Disclaimer: I do not own a Passport or a Coldcard.

Avatar
ODELL 2y ago

the only reason they diverged since then is because coldcard changed their license

> Don't release firmware on a license you don't agree with in the first place, and don't make a fuss when people do things that are entirely permissible under that license.

I agree with this and personally do not think coldcard should have changed their license, as I said in my original post and have publicly said in the past.

Did not realize the term cloned carried such a negative connotation with some people. Will say forking the exact same code with no modification in the future.

Avatar
Boog 2y ago

I use both products. Both have pros and cons. Don’t really care about the arguments back and forth. Both products would have zero value if it wasn’t the FOSS project that #Bitcoin is.

Avatar
pleb_world 2y ago

🤝

Avatar
Sisyphus 2y ago

Fuck thank you. Clear and concise. My setup is simple and solid - Sparrow, Whirlpool, MK4. Or Samourai on an old Pixel 4a running CalyxOS, if I’m making purchases. I’m good with this.

Avatar
Neo ⚡️ 2y ago

🎯💯

47
SecondBreakfast 2y ago

Just happy to have options!

Avatar
ODELL 2y ago

Same!

Avatar
Toshi 2y ago

Different topic, but I’m curious about your view on Wasabi coinjoins because you were using it a lot in the past. Are you still? Do you consider their coinjoins reliable? What’s your thought?

Avatar
2Pac 2y ago

Seconded

Avatar
Modus 2y ago

Also this

#[3]

Avatar
muskeeto 🦟 2y ago

Doesn't change the fact nostr:npub1az9xj85cmxv8e9j9y80lvqp97crsqdu2fpu3srwthd99qfu9qsgstam8y8is one of the most annoying podcast guests.

Avatar
BitcoinSandy 2y ago

Have several Coldcards, amazing product for me

Avatar
btconboard #LNHANCE or #CTV 2y ago

Whether you agree or disagree, what is the pro case for paying a lot more for a Foundation vs coldcard or Q1? Why is it worth such a large premium?
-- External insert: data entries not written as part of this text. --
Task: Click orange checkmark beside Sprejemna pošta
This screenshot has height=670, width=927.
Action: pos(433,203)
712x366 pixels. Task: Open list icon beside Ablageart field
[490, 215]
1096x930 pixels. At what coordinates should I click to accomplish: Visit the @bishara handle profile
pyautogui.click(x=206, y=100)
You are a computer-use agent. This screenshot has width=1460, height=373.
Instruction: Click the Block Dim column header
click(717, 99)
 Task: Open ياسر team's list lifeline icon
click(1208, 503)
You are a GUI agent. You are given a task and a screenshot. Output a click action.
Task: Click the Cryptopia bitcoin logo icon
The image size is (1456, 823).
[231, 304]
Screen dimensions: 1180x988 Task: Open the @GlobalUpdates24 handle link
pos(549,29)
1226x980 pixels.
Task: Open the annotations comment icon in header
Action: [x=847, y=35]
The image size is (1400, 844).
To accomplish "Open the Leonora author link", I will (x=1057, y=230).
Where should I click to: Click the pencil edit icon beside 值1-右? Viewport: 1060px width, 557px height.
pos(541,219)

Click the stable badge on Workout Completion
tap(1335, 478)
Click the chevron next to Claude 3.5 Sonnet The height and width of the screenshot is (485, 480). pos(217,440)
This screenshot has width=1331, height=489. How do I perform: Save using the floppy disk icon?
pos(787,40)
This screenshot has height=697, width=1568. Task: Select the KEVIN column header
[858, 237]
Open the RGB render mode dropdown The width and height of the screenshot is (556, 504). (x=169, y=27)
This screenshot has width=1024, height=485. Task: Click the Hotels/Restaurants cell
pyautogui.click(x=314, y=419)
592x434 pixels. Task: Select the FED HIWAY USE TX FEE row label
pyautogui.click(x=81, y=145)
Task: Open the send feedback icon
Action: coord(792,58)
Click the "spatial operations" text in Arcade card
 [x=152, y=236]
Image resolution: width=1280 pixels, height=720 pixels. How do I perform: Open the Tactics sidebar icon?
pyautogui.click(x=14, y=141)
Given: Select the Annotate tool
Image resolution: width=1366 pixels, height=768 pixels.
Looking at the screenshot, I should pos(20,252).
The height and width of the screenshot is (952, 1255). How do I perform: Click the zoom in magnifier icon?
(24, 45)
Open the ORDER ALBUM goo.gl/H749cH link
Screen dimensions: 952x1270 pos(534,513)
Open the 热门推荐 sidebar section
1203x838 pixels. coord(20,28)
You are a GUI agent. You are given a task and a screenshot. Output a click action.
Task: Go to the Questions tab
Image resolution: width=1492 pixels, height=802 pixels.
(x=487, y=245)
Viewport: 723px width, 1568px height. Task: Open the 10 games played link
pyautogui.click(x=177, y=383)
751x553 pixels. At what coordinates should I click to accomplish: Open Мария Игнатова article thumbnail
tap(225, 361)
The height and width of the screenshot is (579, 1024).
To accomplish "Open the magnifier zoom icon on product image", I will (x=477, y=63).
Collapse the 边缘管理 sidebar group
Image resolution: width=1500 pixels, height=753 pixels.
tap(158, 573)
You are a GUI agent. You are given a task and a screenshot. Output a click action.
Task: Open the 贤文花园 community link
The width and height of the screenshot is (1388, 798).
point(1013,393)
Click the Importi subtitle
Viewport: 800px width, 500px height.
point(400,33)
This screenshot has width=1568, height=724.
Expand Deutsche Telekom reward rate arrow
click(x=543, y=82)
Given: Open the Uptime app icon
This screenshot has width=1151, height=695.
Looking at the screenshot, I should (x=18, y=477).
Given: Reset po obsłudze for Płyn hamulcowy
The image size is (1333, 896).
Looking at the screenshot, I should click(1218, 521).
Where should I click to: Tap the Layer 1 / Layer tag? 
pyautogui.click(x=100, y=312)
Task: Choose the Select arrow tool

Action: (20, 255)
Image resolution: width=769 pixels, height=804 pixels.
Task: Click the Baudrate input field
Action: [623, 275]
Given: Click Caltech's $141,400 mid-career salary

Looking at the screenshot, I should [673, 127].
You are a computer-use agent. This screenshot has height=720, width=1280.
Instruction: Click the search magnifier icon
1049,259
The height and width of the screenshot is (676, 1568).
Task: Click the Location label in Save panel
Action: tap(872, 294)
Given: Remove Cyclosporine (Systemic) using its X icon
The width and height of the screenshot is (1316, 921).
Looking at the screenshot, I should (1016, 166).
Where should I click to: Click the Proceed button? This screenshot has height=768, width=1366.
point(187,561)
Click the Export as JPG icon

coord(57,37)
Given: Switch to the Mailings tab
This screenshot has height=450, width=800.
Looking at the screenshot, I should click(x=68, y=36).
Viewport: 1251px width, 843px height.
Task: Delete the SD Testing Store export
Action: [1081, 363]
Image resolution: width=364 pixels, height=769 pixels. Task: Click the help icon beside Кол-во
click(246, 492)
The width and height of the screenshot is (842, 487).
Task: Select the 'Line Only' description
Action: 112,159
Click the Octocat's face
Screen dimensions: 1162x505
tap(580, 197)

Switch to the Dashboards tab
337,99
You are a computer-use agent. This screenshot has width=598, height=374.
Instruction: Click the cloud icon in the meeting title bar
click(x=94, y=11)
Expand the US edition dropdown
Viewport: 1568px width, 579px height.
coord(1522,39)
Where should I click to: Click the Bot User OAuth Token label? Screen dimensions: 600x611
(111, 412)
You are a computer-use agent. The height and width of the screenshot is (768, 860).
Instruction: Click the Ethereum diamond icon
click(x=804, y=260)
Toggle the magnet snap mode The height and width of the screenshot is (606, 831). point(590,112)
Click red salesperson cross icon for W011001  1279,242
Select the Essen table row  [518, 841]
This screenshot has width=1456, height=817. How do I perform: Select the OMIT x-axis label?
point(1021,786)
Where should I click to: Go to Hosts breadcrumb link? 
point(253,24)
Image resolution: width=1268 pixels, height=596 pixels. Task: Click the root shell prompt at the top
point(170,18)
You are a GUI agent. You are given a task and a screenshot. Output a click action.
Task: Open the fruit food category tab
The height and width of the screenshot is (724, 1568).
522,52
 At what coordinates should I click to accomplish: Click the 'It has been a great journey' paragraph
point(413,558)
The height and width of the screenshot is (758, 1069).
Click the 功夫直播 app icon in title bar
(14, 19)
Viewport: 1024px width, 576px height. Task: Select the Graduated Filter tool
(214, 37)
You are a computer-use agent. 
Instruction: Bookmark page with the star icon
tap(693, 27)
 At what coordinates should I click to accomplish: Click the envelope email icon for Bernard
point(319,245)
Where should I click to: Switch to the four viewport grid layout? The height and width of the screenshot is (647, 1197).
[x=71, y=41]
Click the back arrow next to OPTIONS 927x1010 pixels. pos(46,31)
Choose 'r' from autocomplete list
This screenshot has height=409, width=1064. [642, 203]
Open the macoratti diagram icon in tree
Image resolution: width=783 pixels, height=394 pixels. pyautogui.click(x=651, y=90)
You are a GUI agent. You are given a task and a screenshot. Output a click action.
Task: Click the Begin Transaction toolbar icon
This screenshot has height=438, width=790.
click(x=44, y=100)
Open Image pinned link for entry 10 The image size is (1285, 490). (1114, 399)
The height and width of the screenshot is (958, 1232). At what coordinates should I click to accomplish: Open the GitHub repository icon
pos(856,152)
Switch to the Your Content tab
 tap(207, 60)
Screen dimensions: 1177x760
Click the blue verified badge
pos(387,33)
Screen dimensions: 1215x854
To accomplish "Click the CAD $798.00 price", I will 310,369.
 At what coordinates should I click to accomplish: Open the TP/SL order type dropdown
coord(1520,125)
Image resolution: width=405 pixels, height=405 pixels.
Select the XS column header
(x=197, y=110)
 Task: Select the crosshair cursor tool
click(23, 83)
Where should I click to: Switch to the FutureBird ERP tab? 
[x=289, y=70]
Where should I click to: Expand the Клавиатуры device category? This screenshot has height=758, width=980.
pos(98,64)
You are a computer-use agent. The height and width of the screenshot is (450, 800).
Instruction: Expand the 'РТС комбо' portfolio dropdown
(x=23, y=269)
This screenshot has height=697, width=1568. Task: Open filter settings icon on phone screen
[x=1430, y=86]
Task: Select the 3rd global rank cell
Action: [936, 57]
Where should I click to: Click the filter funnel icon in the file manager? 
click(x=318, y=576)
Even tribal loyalty aside, coinkite products are much cheaper and more proven(at least for now). All else equal I’d rather go with a cheaper option.

Avatar
btconboard #LNHANCE or #CTV 2y ago

Also did Foundation pitch investors: 1 actively lie about where their code came from, 2 simply fail to disclose where it came from, or 3 be fully transparent about where the code came from? I think which of those they did makes a big difference. 1 or 2 are not a good look. 3 feels fairly reasonable.

Avatar
ChipButty 2y ago

Love my Coldcards & have no intention of replacing them, but definitely won't be using Foundation devices though.

Avatar
TonySly 2y ago

Matt - Love everything you do for this space.

1. Why did you say clone vs fork? There is a distinction, AFAIK.

2. Was Coldcard's use of Trezor code a clone or a fork by your definition?

I don't have a dog in the fight. We are where we are and we're all better off by way of competition.

Avatar
thesimplekid 2y ago

He posted this on nostr why post the Twitter screenshot?

nostr:nevent1qqsr82dlm2r83yhnxvpp46yt0zmeyfp5mv3cqztfj4ufmn06xzgrflspz9mhxue69uhkummnw3ezuamfdejj7q3qqny3tkh0acurzla8x3zy4nhrjz5zd8l9sy9jys09umwng00manysxpqqqqqqz2taruj

Avatar
ShiShi21m 2y ago

Bc I was searching for something on bird app & came across this - didn't know he posted on Nostr.

Either way,

Clearly, Bitcoin didn't fix VCs (yet).

Avatar
sneagan 2y ago

I can’t find the Foundation dick move here. Investors wanted to fund a device. A team wanted to build a device. They got together and used the available tools to do it. “My license allowed this but I’m mad it happened” is silly. Preventing others in the community from profiting off your public work is bad. If anyone is wrong it’s the Coldcard team.